Blind Spot (Von Alleman, 1981): ICA Cinema, 6.30pm
'This is the LAST screening from the people behind THE MACHINE THAT KILLS BAD PEOPLE!* After eight years, the series is coming to a close with the launch of a book containing all the essays specially commissioned for each screening. As always, two towering films. But at this final event, the film club will reveal the secret rule that has governed their programming all along.'
*(The Machine That Kills Bad People is held bi-monthly in the ICA Cinema and is programmed by Erika Balsom, Beatrice Gibson, María Palacios Cruz, and Ben Rivers.)
Time Out review:
Flora Tristan was a 19th century utopian socialist feminist, notorious
in her day, now largely forgotten. A young historian (Rebecca Pauly) leaves
husband and child to seek traces of Tristan in contemporary Lyons.
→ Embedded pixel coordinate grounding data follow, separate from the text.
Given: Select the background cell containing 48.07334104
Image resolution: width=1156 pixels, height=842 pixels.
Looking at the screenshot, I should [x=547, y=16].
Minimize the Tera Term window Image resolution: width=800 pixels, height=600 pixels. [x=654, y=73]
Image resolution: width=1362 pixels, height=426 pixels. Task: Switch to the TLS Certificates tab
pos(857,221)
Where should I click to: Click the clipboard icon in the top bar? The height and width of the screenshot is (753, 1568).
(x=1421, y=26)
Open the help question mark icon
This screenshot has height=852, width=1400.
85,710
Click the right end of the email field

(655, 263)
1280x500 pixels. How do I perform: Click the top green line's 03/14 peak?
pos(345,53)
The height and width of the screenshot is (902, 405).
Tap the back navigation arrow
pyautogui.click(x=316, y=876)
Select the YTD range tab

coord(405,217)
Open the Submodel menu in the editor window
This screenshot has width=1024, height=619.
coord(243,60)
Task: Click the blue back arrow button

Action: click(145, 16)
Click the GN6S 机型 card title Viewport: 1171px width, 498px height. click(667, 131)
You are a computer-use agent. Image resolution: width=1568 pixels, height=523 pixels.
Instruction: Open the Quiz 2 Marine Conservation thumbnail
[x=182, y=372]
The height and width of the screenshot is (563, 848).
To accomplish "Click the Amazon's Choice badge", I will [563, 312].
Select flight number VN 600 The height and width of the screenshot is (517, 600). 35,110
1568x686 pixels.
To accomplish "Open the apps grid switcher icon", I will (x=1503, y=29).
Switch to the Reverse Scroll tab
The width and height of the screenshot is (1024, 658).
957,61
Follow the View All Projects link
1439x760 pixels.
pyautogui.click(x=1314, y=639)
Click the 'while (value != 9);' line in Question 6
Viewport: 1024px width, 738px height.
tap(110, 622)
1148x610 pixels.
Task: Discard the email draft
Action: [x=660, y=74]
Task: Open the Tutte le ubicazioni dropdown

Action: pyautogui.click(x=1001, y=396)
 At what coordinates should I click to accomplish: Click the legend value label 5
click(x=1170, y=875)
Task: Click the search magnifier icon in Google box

Disillusioned with the records-and-monuments methods of historians, she
roams the streets recording sounds Tristan may have heard. A film about
the impossibility of knowing the past; the camera looks and looks but
only yields implacably closed images. Sound's the thing, and in the
final, long-held shot of the woman ecstatically playing her violin, the
film's complex and compelling themes come together.
Jonathan Rosenbaum
Here (and above) is an extract.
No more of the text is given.